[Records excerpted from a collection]
——————————

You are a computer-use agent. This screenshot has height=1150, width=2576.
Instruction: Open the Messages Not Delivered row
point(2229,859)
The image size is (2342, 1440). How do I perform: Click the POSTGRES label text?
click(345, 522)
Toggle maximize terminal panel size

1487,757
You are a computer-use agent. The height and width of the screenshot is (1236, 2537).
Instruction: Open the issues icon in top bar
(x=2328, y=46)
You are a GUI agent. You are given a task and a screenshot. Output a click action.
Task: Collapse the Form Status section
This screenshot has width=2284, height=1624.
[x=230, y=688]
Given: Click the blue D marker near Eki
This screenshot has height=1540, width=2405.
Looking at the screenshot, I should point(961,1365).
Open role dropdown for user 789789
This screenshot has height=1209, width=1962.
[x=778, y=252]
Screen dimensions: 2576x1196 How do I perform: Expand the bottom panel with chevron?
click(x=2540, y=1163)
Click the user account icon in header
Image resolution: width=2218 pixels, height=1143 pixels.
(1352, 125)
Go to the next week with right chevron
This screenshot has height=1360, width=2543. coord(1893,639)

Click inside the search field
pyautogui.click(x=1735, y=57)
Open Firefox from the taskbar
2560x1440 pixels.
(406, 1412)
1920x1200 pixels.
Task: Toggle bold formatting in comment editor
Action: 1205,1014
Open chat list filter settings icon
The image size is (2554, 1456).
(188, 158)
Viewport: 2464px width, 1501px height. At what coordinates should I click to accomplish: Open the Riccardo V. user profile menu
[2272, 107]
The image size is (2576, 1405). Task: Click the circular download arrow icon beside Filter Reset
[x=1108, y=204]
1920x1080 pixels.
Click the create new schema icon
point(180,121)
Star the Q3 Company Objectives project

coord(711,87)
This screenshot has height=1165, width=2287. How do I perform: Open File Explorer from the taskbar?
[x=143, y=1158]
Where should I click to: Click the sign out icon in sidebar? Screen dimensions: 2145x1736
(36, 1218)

——————————

TASK ITEM
Check each line of the entries for the string "computer". Copy the lines that have it.

COMPLETED TASK
You are a computer-use agent. This screenshot has height=1150, width=2576.
You are a computer-use agent. The height and width of the screenshot is (1236, 2537).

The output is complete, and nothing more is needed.